_Task requirements_: Set down every line of the listing below verbatim, omitting the pictures.

_Data records_:
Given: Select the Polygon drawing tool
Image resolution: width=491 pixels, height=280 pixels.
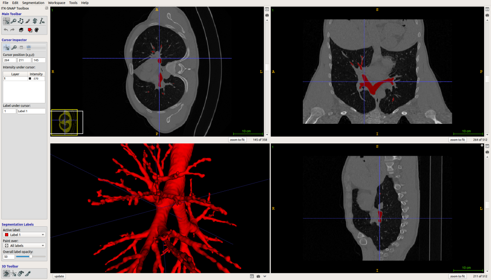Looking at the screenshot, I should pyautogui.click(x=21, y=21).
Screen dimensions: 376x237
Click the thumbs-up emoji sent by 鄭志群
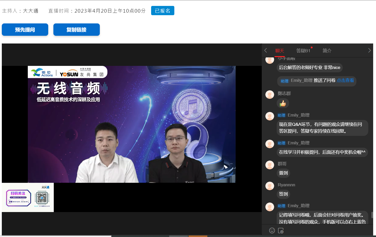(283, 103)
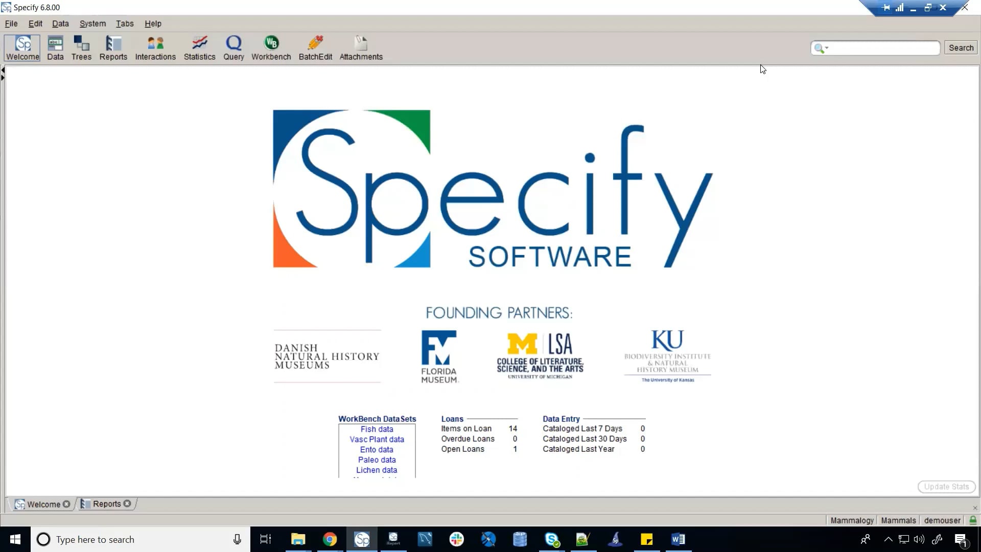Close the Welcome tab

pos(66,504)
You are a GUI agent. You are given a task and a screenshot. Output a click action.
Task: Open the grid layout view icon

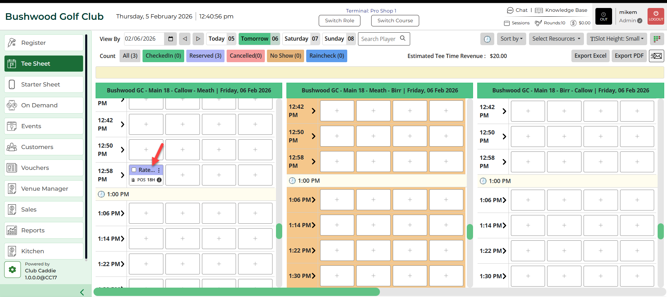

_Solution to this task_:
Given: Select the Polygon drawing tool
Image resolution: width=491 pixels, height=280 pixels.
Looking at the screenshot, I should pyautogui.click(x=21, y=21).
Screen dimensions: 376x237
Click the thumbs-up emoji sent by 鄭志群
(283, 103)
Close the Welcome tab

pos(66,504)
You are a GUI agent. You are given a task and a screenshot. Output a click action.
Task: Open the grid layout view icon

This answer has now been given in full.